How a Transformer Works
Every modern LLM (ChatGPT, Llama, Mistral) is built from the same basic building blocks stacked on top of each other. Click each layer below to understand what it does.
The Big Picture
A transformer takes in text, breaks it into tokens, processes them through many identical layers, and predicts the next token. That's it. The entire magic of ChatGPT, Llama, and every other LLM comes from repeating this simple loop, one token at a time.
Inside Each Layer
What Happens Inside One Layer
Each layer follows this pattern: normalize the data, run attention to gather context, add the original back (skip connection), normalize again, run the FFN to process it, and add the original back again. This repeats 32 times.
Why are there so many layers?
Each layer refines the model's understanding a little bit more. Early layers tend to learn basic things like grammar and word relationships. Middle layers build up meaning and context. Later layers make high-level decisions about what to say next.
Stacking 32 (or 80, or 126) layers gives the model enough depth to go from raw words to genuinely understanding what you're asking.
What are attention heads?
A single attention head can only focus on one kind of relationship at a time. With multiple heads (32 in Llama 8B), the model can track many things simultaneously: grammar, meaning, word proximity, coreference, and more.

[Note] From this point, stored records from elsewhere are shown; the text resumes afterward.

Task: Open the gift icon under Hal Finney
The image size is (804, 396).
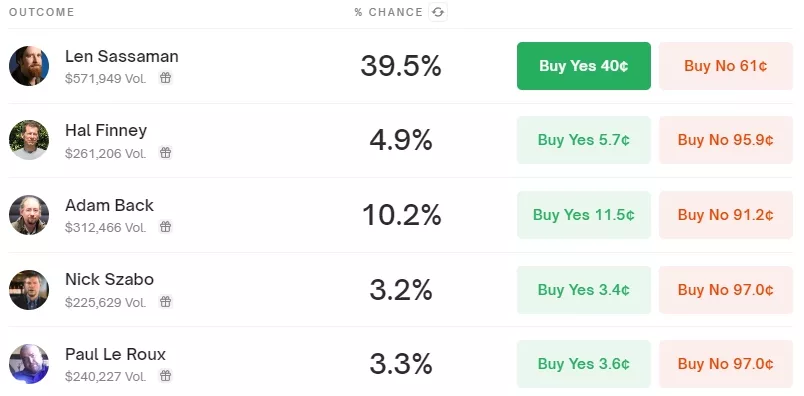Action: click(x=165, y=153)
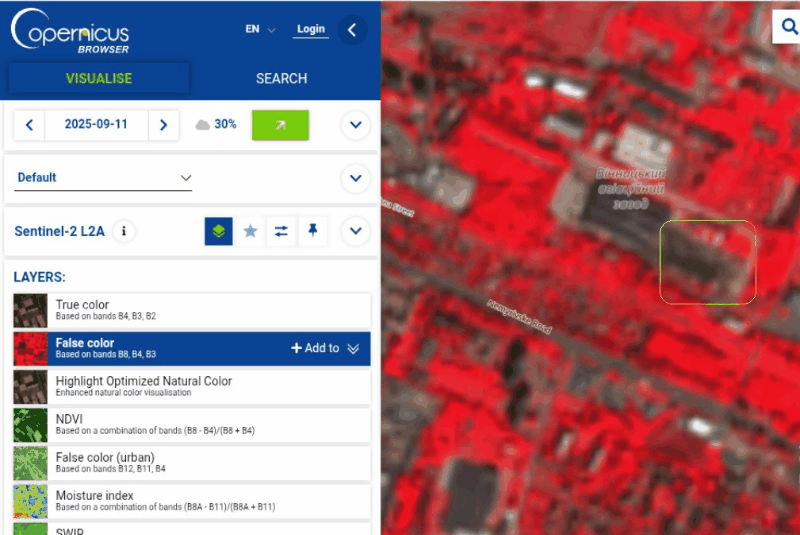Select the NDVI layer thumbnail

click(x=31, y=425)
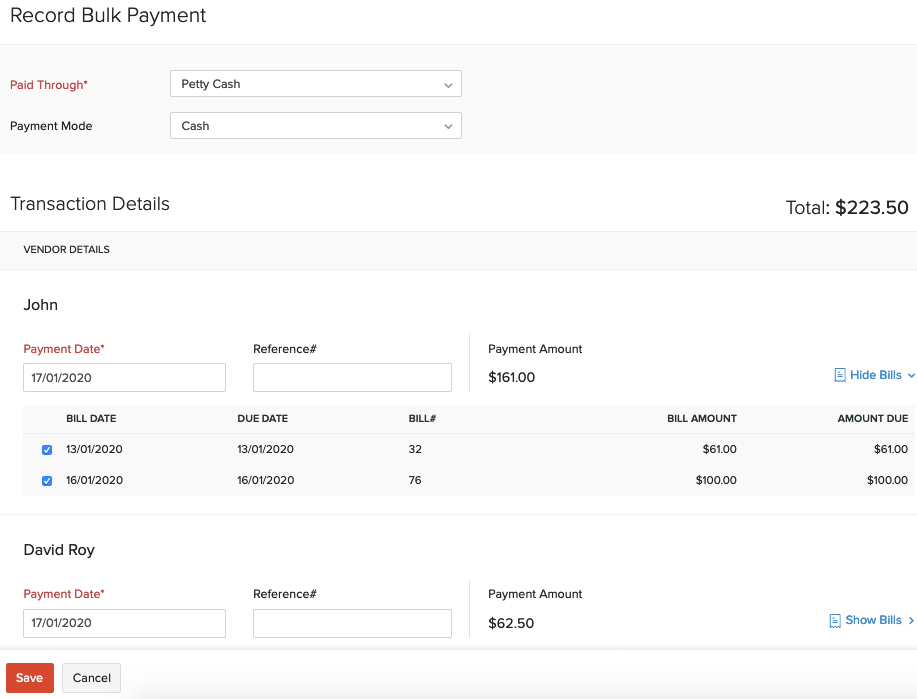Select the vendor name John
The height and width of the screenshot is (699, 917).
pos(42,304)
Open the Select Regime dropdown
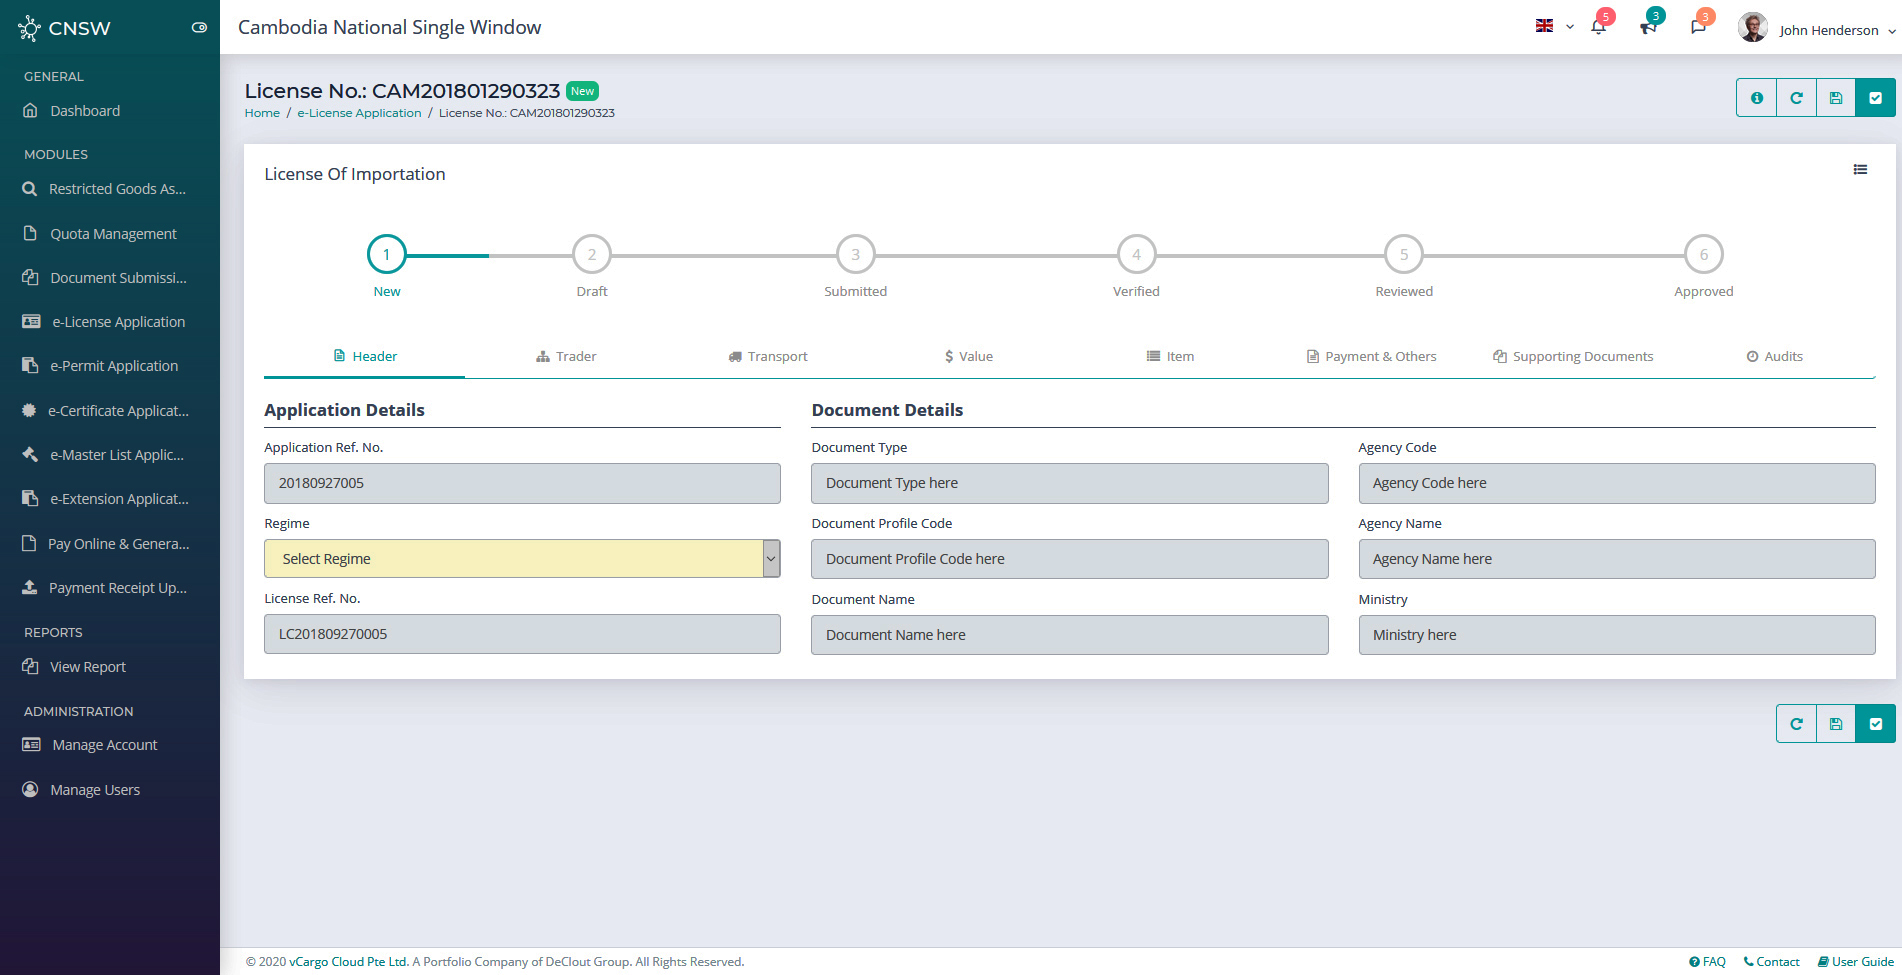This screenshot has width=1902, height=975. [521, 559]
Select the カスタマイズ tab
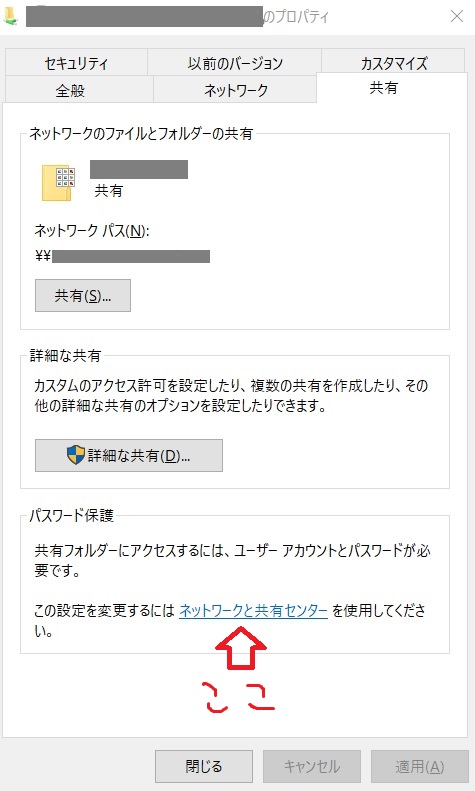 pos(393,63)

Grouped-Query Attention (GQA) is a memory-saving trick: instead of giving every head its own Key and Value, several heads share the same ones. Llama 8B groups 4 query heads per KV pair, cutting memory use by 4× with minimal quality loss.
Why skip connections matter
Without skip connections, information would have to survive passing through dozens of layers of transformations. In practice, it gets distorted and lost, making the model impossible to train.
Skip connections create a shortcut: the original data always makes it through unchanged, and each layer just adds small corrections on top. This is what makes deep models practical.
How does the model generate text?
One token at a time. The model reads everything so far, predicts the most likely next token, appends it to the input, and repeats. A 100-word response means the model ran ~130 times, once per token.
This is why generation feels slower than reading your prompt: the prompt can be processed all at once (parallel), but each new token must wait for the previous one (sequential).
Where Do the Parameters Live?
A model's billions of parameters aren't spread evenly. The FFN layers hold the majority; they're where the model stores most of its learned knowledge.